[Entries from a dataset]
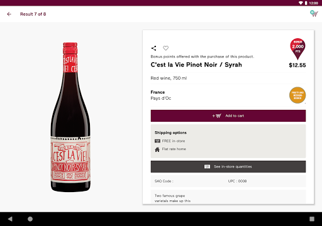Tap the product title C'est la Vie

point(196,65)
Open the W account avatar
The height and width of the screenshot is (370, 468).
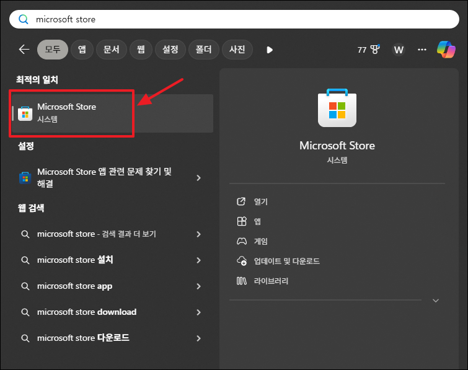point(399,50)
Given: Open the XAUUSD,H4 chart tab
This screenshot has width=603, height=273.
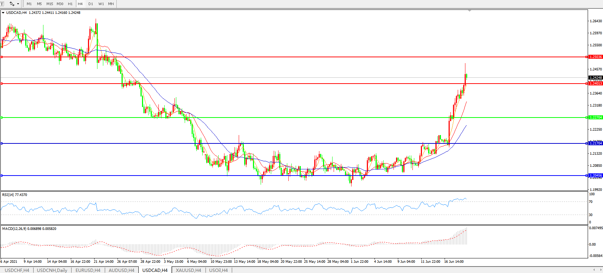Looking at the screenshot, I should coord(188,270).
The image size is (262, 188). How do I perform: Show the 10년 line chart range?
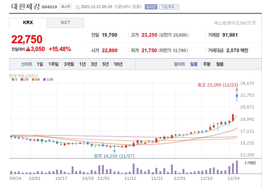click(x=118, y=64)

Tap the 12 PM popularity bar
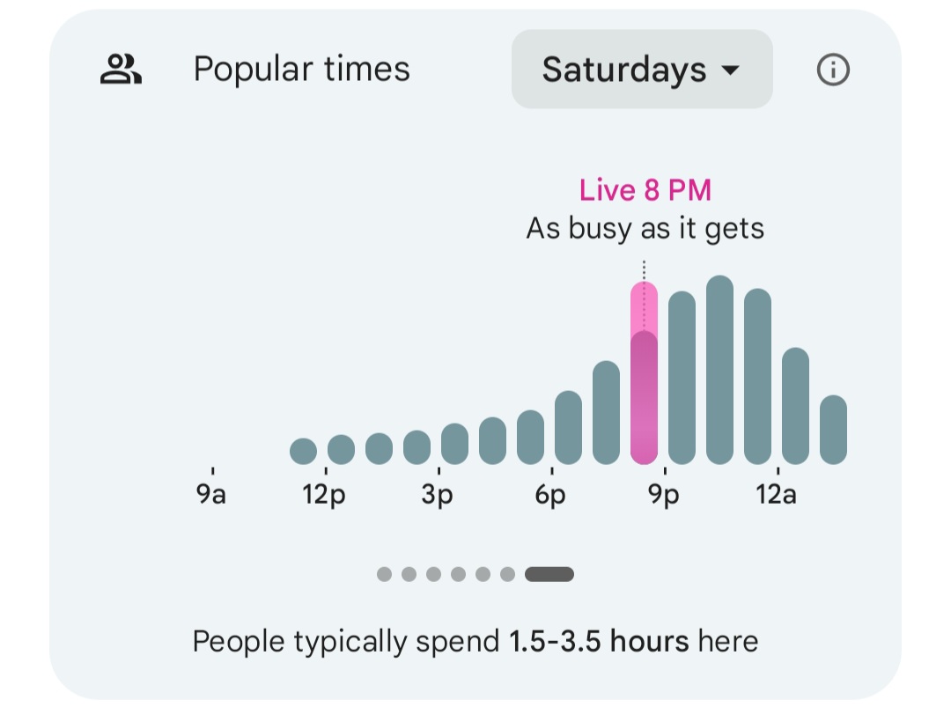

GOAL OF THE EXERCISE
Find every line in the records above that contains the word "chart" and copy each one out.

SOLVED PROBLEM
Given: Open the XAUUSD,H4 chart tab
The image size is (262, 188). How do I perform: Show the 10년 line chart range?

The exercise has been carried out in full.